INPUT RECORDS
++++

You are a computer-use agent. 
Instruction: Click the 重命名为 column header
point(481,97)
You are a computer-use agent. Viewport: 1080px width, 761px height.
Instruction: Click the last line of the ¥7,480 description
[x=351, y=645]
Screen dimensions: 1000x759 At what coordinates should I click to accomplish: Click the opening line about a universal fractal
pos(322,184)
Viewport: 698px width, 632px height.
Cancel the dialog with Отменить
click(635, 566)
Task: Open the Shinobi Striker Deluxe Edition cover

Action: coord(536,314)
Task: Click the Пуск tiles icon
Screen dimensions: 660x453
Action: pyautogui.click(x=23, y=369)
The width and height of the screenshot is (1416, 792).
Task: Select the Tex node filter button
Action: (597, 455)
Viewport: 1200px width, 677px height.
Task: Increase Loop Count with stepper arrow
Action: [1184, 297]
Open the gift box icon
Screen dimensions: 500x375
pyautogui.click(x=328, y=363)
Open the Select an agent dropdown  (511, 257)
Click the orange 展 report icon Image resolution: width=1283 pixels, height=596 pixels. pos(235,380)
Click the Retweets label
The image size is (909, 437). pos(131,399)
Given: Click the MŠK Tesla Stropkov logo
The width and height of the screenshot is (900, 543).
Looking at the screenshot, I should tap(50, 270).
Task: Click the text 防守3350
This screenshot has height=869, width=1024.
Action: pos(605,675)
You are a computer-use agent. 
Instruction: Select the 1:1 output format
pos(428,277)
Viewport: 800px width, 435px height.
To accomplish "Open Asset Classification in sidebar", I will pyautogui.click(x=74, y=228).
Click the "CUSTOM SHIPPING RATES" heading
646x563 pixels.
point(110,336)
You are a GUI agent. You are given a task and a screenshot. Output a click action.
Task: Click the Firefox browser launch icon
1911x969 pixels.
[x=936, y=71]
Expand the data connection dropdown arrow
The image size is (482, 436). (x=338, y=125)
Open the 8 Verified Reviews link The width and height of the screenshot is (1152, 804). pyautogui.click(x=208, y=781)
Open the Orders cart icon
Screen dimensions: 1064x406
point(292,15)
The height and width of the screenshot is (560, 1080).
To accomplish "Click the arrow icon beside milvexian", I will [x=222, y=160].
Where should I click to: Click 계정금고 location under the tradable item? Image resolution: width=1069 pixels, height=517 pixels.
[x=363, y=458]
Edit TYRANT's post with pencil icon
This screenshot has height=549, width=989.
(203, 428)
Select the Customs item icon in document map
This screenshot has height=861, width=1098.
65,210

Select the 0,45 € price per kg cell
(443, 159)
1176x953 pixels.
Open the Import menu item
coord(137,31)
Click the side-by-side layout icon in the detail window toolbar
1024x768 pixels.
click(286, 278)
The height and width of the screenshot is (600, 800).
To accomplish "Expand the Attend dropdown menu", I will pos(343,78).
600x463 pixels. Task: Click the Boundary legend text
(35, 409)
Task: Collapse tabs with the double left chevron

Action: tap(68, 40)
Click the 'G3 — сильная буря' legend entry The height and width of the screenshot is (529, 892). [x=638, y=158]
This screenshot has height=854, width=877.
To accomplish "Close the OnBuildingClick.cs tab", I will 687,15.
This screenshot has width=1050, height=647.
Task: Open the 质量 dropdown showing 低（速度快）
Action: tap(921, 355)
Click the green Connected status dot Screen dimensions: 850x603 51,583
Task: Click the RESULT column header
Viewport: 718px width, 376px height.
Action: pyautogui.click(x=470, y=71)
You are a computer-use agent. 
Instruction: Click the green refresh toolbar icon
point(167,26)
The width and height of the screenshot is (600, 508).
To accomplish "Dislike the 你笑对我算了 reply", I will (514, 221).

++++

PROBLEM DESCRIPTION
Transcribe the entire listing above.

WRITTEN RESPONSE
You are a computer-use agent. 
Instruction: Click the 重命名为 column header
point(481,97)
You are a computer-use agent. Viewport: 1080px width, 761px height.
Instruction: Click the last line of the ¥7,480 description
[x=351, y=645]
Screen dimensions: 1000x759 At what coordinates should I click to accomplish: Click the opening line about a universal fractal
pos(322,184)
Viewport: 698px width, 632px height.
Cancel the dialog with Отменить
click(635, 566)
Task: Open the Shinobi Striker Deluxe Edition cover

Action: coord(536,314)
Task: Click the Пуск tiles icon
Screen dimensions: 660x453
Action: pyautogui.click(x=23, y=369)
The width and height of the screenshot is (1416, 792).
Task: Select the Tex node filter button
Action: (597, 455)
Viewport: 1200px width, 677px height.
Task: Increase Loop Count with stepper arrow
Action: [1184, 297]
Open the gift box icon
Screen dimensions: 500x375
pyautogui.click(x=328, y=363)
Open the Select an agent dropdown  (511, 257)
Click the orange 展 report icon Image resolution: width=1283 pixels, height=596 pixels. pos(235,380)
Click the Retweets label
The image size is (909, 437). pos(131,399)
Given: Click the MŠK Tesla Stropkov logo
The width and height of the screenshot is (900, 543).
Looking at the screenshot, I should tap(50, 270).
Task: Click the text 防守3350
This screenshot has height=869, width=1024.
Action: pos(605,675)
You are a computer-use agent. 
Instruction: Select the 1:1 output format
pos(428,277)
Viewport: 800px width, 435px height.
To accomplish "Open Asset Classification in sidebar", I will pyautogui.click(x=74, y=228).
Click the "CUSTOM SHIPPING RATES" heading
646x563 pixels.
point(110,336)
You are a GUI agent. You are given a task and a screenshot. Output a click action.
Task: Click the Firefox browser launch icon
1911x969 pixels.
[x=936, y=71]
Expand the data connection dropdown arrow
The image size is (482, 436). (x=338, y=125)
Open the 8 Verified Reviews link The width and height of the screenshot is (1152, 804). pyautogui.click(x=208, y=781)
Open the Orders cart icon
Screen dimensions: 1064x406
point(292,15)
The height and width of the screenshot is (560, 1080).
To accomplish "Click the arrow icon beside milvexian", I will [x=222, y=160].
Where should I click to: Click 계정금고 location under the tradable item? Image resolution: width=1069 pixels, height=517 pixels.
[x=363, y=458]
Edit TYRANT's post with pencil icon
This screenshot has height=549, width=989.
(203, 428)
Select the Customs item icon in document map
This screenshot has height=861, width=1098.
65,210

Select the 0,45 € price per kg cell
(443, 159)
1176x953 pixels.
Open the Import menu item
coord(137,31)
Click the side-by-side layout icon in the detail window toolbar
1024x768 pixels.
click(286, 278)
The height and width of the screenshot is (600, 800).
To accomplish "Expand the Attend dropdown menu", I will pos(343,78).
600x463 pixels. Task: Click the Boundary legend text
(35, 409)
Task: Collapse tabs with the double left chevron

Action: tap(68, 40)
Click the 'G3 — сильная буря' legend entry The height and width of the screenshot is (529, 892). [x=638, y=158]
This screenshot has height=854, width=877.
To accomplish "Close the OnBuildingClick.cs tab", I will 687,15.
This screenshot has width=1050, height=647.
Task: Open the 质量 dropdown showing 低（速度快）
Action: tap(921, 355)
Click the green Connected status dot Screen dimensions: 850x603 51,583
Task: Click the RESULT column header
Viewport: 718px width, 376px height.
Action: pyautogui.click(x=470, y=71)
You are a computer-use agent. 
Instruction: Click the green refresh toolbar icon
point(167,26)
The width and height of the screenshot is (600, 508).
To accomplish "Dislike the 你笑对我算了 reply", I will (514, 221).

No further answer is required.